AIM OF THE TASK ▸
Resume the text about sitting on stability balls, writing on from its last sentence.

TEXT BLOCK ▸
====

Tessa Elliott, a physical therapist who works for Emory Healthcare in Atlanta and did research on balance balls as a doctoral candidate, says the balls can help patients build endurance in their deep abdominal muscles. "Using an unstable surface allows those muscles to be turned on," she said.

Elliott was part of a team at Armstrong State University in Savannah, Ga., that compared stability balls with desk chairs. The 2016 study, published after she graduated, concluded that sitting on a stability ball did not reduce lower back pain, though it did improve endurance in the muscles that control forward and backward movement. Still, Elliott said, sitting on a ball all day isn't something she would recommend as a strategy "to specifically target core endurance."

====

EXTRACTED INFORMATION ▸
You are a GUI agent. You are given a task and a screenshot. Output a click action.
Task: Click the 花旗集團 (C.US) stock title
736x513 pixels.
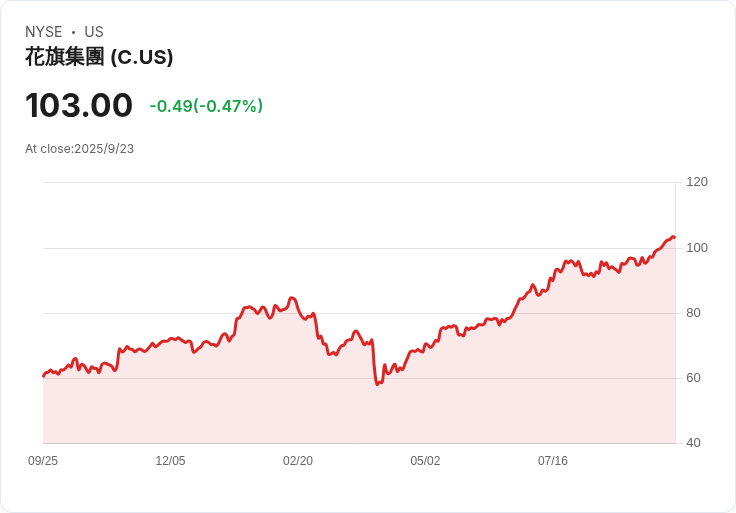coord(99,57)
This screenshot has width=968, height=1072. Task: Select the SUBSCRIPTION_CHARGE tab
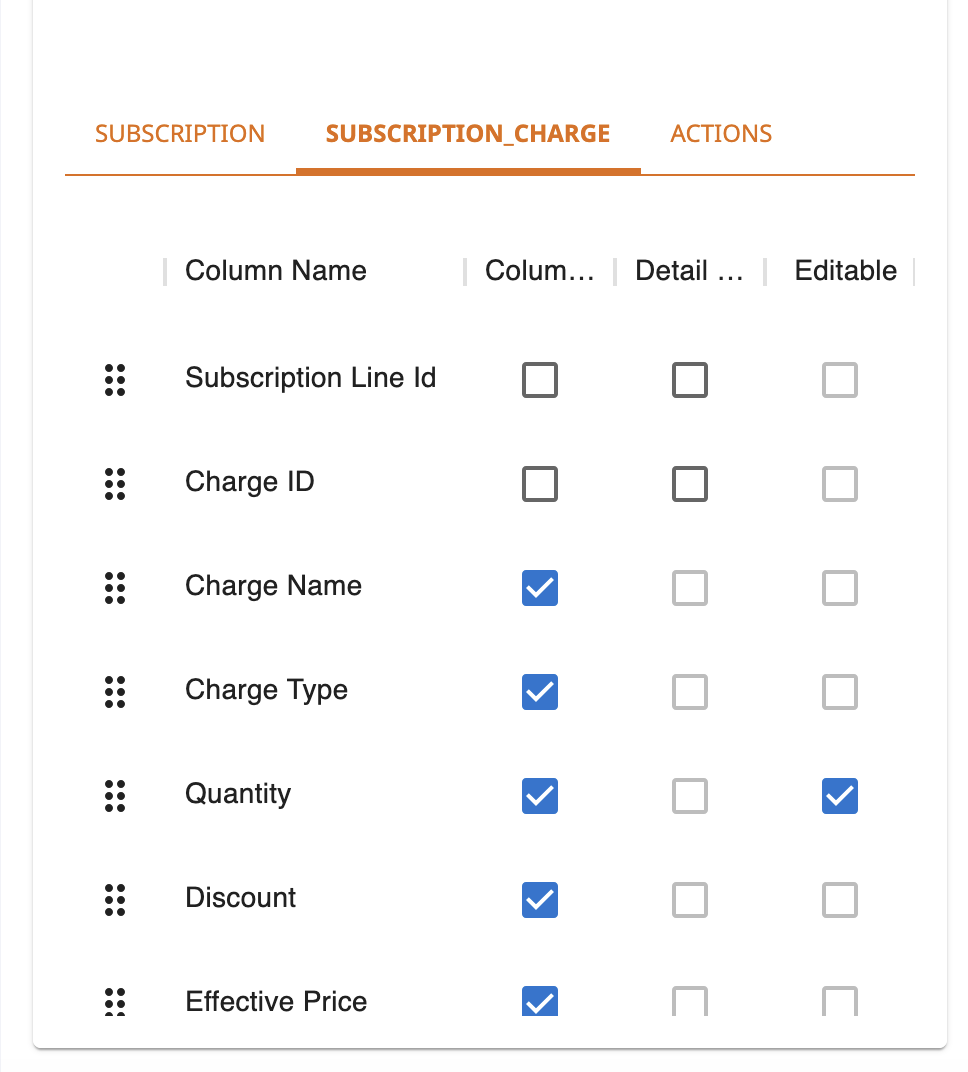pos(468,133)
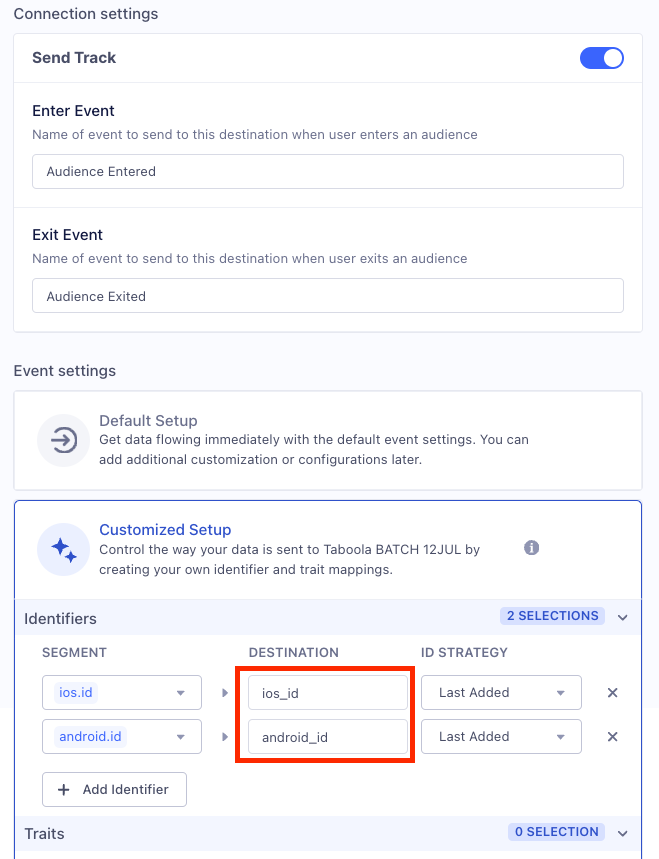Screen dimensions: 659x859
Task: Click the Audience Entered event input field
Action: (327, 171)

====

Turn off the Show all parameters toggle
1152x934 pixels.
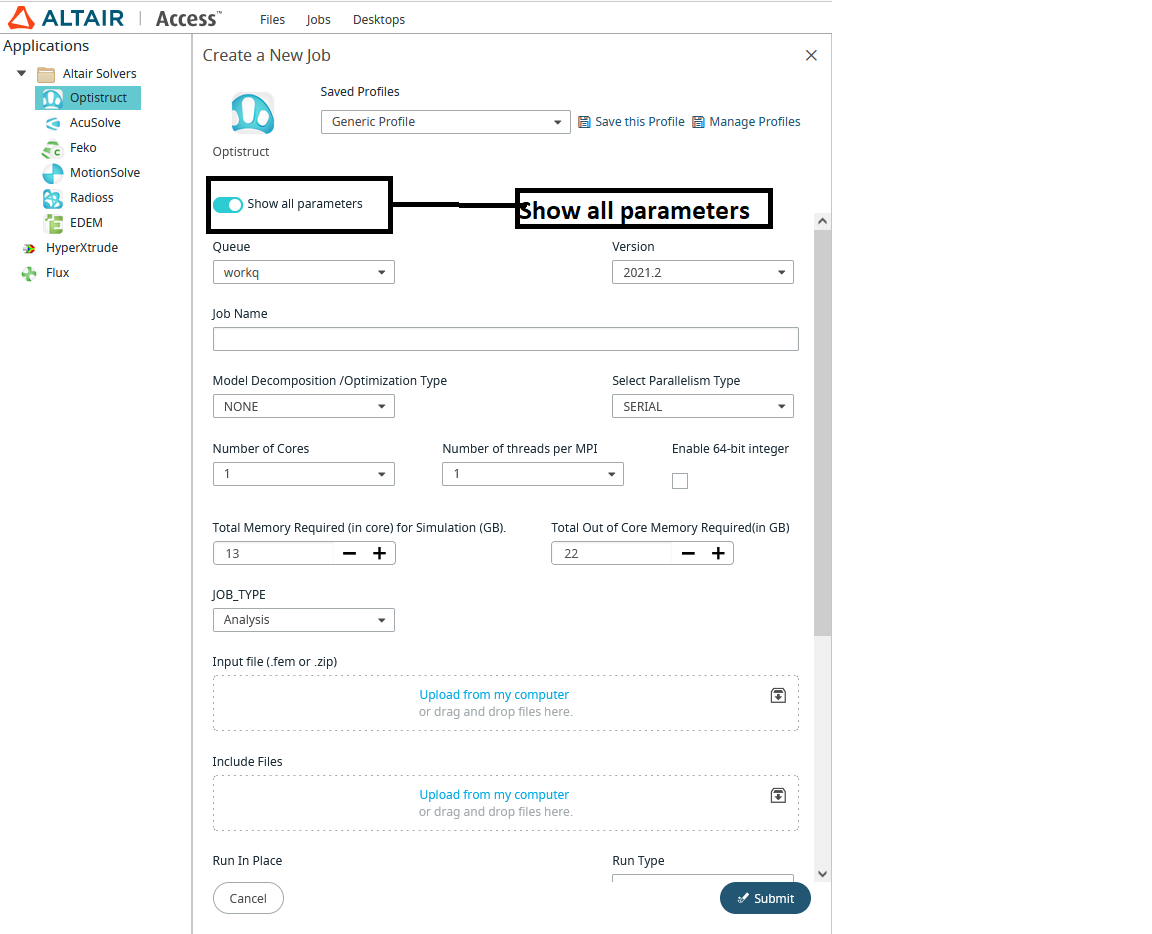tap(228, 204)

====

EXERCISE ANSWER ▸
"The bigger picture is that a healthier way to sit is varying what we sit on," she said. So, she suggested, an at-home worker could switch between, say, a traditional chair, a stability ball, a backless stool and standing. (Standing all day, however, is also detrimental to the body, she pointed out.) "It's also important to pay attention to posture and get up and move as often as possible, even if it is just for a few seconds," she added in an email.

Gregory isn't averse to people using the balls for short periods of time if they’re really interested in doing so. "I would say, maybe work up to an hour," she said, "but at the end of the day, I don't think anyone should be sitting longer than an hour, even in a fancy office chair."

Get up and move around often, she added. "That's going to be so much more beneficial than anything you’re sitting on to begin with."